WHAT THE TASK REQUIRES -
Copy every line of the records below without changing anything.
[Begin]
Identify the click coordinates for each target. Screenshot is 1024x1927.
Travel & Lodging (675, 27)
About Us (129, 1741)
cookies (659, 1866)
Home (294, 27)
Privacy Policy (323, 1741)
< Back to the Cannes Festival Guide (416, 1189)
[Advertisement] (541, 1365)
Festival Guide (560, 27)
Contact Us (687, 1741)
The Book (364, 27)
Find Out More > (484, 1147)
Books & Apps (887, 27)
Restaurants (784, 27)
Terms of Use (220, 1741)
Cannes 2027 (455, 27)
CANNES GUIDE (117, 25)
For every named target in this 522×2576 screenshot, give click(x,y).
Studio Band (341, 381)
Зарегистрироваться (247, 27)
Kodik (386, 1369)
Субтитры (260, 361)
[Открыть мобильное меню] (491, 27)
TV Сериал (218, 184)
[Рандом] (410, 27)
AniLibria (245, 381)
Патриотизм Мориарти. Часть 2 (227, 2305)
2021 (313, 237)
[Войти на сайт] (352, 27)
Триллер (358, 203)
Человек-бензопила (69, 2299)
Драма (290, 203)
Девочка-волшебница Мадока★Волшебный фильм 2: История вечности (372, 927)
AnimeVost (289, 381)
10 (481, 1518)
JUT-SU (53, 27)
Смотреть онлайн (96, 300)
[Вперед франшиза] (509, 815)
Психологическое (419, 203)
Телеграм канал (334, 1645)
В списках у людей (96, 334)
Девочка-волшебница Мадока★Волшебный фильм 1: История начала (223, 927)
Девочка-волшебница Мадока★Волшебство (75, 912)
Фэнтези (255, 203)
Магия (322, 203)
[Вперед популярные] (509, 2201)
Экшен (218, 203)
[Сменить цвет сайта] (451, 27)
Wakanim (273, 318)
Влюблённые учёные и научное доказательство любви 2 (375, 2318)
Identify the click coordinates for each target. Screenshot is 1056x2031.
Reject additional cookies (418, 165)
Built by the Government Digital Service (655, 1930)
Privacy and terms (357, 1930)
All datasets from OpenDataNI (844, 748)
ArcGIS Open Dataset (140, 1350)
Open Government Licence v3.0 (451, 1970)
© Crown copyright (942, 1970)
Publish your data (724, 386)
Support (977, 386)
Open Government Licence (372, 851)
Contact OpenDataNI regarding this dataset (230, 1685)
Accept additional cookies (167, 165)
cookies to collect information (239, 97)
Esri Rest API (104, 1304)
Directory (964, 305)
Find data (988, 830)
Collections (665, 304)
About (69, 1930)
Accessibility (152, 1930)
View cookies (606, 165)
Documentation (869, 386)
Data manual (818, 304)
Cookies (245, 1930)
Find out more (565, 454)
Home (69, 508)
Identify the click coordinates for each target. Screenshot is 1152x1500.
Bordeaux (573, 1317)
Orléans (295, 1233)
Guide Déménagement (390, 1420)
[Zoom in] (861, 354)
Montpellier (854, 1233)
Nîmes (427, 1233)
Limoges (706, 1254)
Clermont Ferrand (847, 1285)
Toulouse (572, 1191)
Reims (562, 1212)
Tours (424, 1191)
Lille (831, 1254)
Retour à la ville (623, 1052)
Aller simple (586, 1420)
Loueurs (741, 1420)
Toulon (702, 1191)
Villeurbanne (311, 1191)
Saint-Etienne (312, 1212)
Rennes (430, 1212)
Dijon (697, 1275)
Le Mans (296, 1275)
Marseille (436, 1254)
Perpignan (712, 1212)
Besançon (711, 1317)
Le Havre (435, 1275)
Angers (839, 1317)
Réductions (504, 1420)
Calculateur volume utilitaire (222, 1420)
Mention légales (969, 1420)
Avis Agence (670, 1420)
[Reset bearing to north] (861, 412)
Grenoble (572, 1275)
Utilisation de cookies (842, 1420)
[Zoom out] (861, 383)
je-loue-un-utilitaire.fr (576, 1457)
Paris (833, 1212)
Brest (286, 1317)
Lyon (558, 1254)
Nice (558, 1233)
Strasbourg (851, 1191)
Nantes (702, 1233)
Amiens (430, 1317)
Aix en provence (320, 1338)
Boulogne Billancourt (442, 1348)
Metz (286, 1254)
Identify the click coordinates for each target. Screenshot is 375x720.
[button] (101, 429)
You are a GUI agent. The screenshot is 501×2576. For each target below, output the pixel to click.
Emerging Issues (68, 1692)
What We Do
[End]
TASK OUTPUT -
Identify the click coordinates for each target. Screenshot is 1024x1927.
Travel & Lodging (675, 27)
About Us (129, 1741)
cookies (659, 1866)
Home (294, 27)
Privacy Policy (323, 1741)
< Back to the Cannes Festival Guide (416, 1189)
[Advertisement] (541, 1365)
Festival Guide (560, 27)
Contact Us (687, 1741)
The Book (364, 27)
Find Out More > (484, 1147)
Books & Apps (887, 27)
Restaurants (784, 27)
Terms of Use (220, 1741)
Cannes 2027 (455, 27)
CANNES GUIDE (117, 25)
For every named target in this 522×2576 screenshot, give click(x,y).
Studio Band (341, 381)
Зарегистрироваться (247, 27)
Kodik (386, 1369)
Субтитры (260, 361)
[Открыть мобильное меню] (491, 27)
TV Сериал (218, 184)
[Рандом] (410, 27)
AniLibria (245, 381)
Патриотизм Мориарти. Часть 2 (227, 2305)
2021 (313, 237)
[Войти на сайт] (352, 27)
Триллер (358, 203)
Человек-бензопила (69, 2299)
Драма (290, 203)
Девочка-волшебница Мадока★Волшебный фильм 2: История вечности (372, 927)
AnimeVost (289, 381)
10 (481, 1518)
JUT-SU (53, 27)
Смотреть онлайн (96, 300)
[Вперед франшиза] (509, 815)
Психологическое (419, 203)
Телеграм канал (334, 1645)
В списках у людей (96, 334)
Девочка-волшебница Мадока★Волшебный фильм 1: История начала (223, 927)
Девочка-волшебница Мадока★Волшебство (75, 912)
Фэнтези (255, 203)
Магия (322, 203)
[Вперед популярные] (509, 2201)
Экшен (218, 203)
[Сменить цвет сайта] (451, 27)
Wakanim (273, 318)
Влюблённые учёные и научное доказательство любви 2 (375, 2318)
Identify the click coordinates for each target. Screenshot is 1056x2031.
Reject additional cookies (418, 165)
Built by the Government Digital Service (655, 1930)
Privacy and terms (357, 1930)
All datasets from OpenDataNI (844, 748)
ArcGIS Open Dataset (140, 1350)
Open Government Licence v3.0 (451, 1970)
© Crown copyright (942, 1970)
Publish your data (724, 386)
Support (977, 386)
Open Government Licence (372, 851)
Contact OpenDataNI regarding this dataset (230, 1685)
Accept additional cookies (167, 165)
cookies to collect information (239, 97)
Esri Rest API (104, 1304)
Directory (964, 305)
Find data (988, 830)
Collections (665, 304)
About (69, 1930)
Accessibility (152, 1930)
View cookies (606, 165)
Documentation (869, 386)
Data manual (818, 304)
Cookies (245, 1930)
Find out more (565, 454)
Home (69, 508)
Identify the click coordinates for each target. Screenshot is 1152x1500.
Bordeaux (573, 1317)
Orléans (295, 1233)
Guide Déménagement (390, 1420)
[Zoom in] (861, 354)
Montpellier (854, 1233)
Nîmes (427, 1233)
Limoges (706, 1254)
Clermont Ferrand (847, 1285)
Toulouse (572, 1191)
Reims (562, 1212)
Tours (424, 1191)
Lille (831, 1254)
Retour à la ville (623, 1052)
Aller simple (586, 1420)
Loueurs (741, 1420)
Toulon (702, 1191)
Villeurbanne (311, 1191)
Saint-Etienne (312, 1212)
Rennes (430, 1212)
Dijon (697, 1275)
Le Mans (296, 1275)
Marseille (436, 1254)
Perpignan (712, 1212)
Besançon (711, 1317)
Le Havre (435, 1275)
Angers (839, 1317)
Réductions (504, 1420)
Calculateur volume utilitaire (222, 1420)
Mention légales (969, 1420)
Avis Agence (670, 1420)
[Reset bearing to north] (861, 412)
Grenoble (572, 1275)
Utilisation de cookies (842, 1420)
[Zoom out] (861, 383)
je-loue-un-utilitaire.fr (576, 1457)
Paris (833, 1212)
Brest (286, 1317)
Lyon (558, 1254)
Nice (558, 1233)
Strasbourg (851, 1191)
Nantes (702, 1233)
Amiens (430, 1317)
Aix en provence (320, 1338)
Boulogne Billancourt (442, 1348)
Metz (286, 1254)
Identify the click coordinates for each target. Screenshot is 375x720.
[button] (101, 429)
You are a GUI agent. The screenshot is 501×2576. For each target below, output the pixel to click.
Emerging Issues (68, 1692)
What We Do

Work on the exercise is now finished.